I’ll say this about my sort of Jewish Mother: she advised me never to carry a grudge; i.e., never to become a hater. As the daughter of a doctor, I have diagnosed many “haters” whose anger was turned against themselves, leading to ulcers and worse. I take after Betty in this respect, and cling to those qualities in myself that make me a better warrior and a wiser mother and grandmother. Some think of me as cold, detached, and male-identified.

When I, as a citizen and a historian, see politicians, lackey journalists, schoolteachers, professors, former lefty friends, Pacifica radio, and millions of quacks, abuse their powers by mis-educating other people, I believe that a form of “hatred” is the only rational response. That does not mean that I am impervious to the power of old attachments: I remain fond of many who no longer speak to me. It also does not mean that I have succumbed to Christian forgiveness. I don’t believe in forgiveness in all cases, though I do not oppose those who are more “charitable” than I. I prefer repentance, self-understanding, and reparations. (My observant son-in-law tells me that Jews are required to ask for forgiveness for humiliating slights three times. If the victim refuses to forgive, then the Jew may hold on to his anger. If thievery or violence are involved, then one goes to the law.)

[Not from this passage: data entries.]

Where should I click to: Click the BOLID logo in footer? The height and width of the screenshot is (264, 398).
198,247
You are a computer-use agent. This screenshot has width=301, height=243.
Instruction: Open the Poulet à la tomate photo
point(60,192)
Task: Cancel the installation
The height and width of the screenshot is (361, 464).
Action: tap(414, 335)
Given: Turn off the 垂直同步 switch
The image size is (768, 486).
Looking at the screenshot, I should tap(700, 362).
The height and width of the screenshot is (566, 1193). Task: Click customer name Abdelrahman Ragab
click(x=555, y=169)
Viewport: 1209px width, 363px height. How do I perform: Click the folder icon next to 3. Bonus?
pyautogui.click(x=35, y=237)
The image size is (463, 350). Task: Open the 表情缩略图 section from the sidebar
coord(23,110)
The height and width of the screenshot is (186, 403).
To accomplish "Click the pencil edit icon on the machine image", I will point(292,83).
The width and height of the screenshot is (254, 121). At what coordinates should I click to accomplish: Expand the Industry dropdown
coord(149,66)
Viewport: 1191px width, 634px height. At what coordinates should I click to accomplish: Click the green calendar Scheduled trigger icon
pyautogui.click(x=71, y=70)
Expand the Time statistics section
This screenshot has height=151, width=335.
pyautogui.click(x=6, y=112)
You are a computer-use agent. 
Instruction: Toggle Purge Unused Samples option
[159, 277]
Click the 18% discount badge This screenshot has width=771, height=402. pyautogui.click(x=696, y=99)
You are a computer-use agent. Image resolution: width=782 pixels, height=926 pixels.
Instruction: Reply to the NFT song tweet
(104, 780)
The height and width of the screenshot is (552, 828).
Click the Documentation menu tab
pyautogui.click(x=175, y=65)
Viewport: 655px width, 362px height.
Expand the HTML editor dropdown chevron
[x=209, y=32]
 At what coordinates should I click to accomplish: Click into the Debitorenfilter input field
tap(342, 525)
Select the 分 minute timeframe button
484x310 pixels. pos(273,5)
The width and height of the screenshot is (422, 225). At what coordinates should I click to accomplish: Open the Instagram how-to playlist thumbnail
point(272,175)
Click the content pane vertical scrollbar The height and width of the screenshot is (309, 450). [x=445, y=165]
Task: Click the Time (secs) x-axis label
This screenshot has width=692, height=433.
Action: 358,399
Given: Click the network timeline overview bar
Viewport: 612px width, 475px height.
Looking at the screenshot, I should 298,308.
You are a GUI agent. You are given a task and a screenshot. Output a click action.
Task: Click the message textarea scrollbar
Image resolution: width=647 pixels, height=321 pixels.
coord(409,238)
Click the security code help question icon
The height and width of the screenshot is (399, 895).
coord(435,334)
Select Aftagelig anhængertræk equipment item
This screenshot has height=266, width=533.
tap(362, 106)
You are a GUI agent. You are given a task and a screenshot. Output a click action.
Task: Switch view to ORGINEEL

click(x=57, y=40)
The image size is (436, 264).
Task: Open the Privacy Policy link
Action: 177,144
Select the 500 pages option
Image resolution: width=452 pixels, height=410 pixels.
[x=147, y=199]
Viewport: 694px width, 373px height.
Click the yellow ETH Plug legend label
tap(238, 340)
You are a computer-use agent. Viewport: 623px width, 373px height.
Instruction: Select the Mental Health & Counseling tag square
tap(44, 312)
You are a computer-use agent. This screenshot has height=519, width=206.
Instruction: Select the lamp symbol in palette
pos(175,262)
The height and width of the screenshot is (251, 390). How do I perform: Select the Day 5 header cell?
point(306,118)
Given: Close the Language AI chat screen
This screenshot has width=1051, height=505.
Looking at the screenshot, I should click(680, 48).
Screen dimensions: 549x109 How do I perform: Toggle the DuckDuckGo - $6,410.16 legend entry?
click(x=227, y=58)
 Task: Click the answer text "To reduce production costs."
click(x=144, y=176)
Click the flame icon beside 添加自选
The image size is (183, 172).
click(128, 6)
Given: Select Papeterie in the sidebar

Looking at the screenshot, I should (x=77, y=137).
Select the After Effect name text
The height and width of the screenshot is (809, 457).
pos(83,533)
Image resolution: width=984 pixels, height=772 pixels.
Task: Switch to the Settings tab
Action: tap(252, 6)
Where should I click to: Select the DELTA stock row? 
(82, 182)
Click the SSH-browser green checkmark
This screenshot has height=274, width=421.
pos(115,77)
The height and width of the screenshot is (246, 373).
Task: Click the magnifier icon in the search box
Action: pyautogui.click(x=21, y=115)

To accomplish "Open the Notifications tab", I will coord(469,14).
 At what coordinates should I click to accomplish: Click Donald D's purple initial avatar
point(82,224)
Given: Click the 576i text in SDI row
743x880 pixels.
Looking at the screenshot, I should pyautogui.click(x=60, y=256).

Put me in a box with Captain Ahab, a character who is almost always wildly misread for ideological reasons (see https://clarespark.com/2010/06/12/preface-to-second-edition-of-hunting-captain-ahab/). We are connoisseurs of revenge. We are warriors against all forms of evil, especially arbitrary, duplicitous authority that diminishes the creativity of individuals. If that makes me a jerk with both a ramaging Id and a Hebraic puritan superego,  and, hence, a bit mad, so be it. I stand with Herman Melville, Philip Roth, and bless his crazy heart, “Mickey Sabbath,” a Jew I can understand.

[For earlier blogs on the problem of evil, see https://clarespark.com/2013/01/12/hate-hard-liberty-quick-fixes/, or https://clarespark.com/2011/05/20/the-mentalist-melville-blake-and-israel/.]

[Note on the Nazi poster advertising the “show” that 1. this is unmistakably the Wandering Jew of medieval myth, then resuscitated during the Reformation; and 2. Nazi ideology held Jews responsible for bringing communism to Germany. Anticommunism was the chief factor that bound Hitler to the German people. The Wandering Jew myth had nothing to do with communism, which did not exist when the myth was invented, though some trace it to the New Testament.]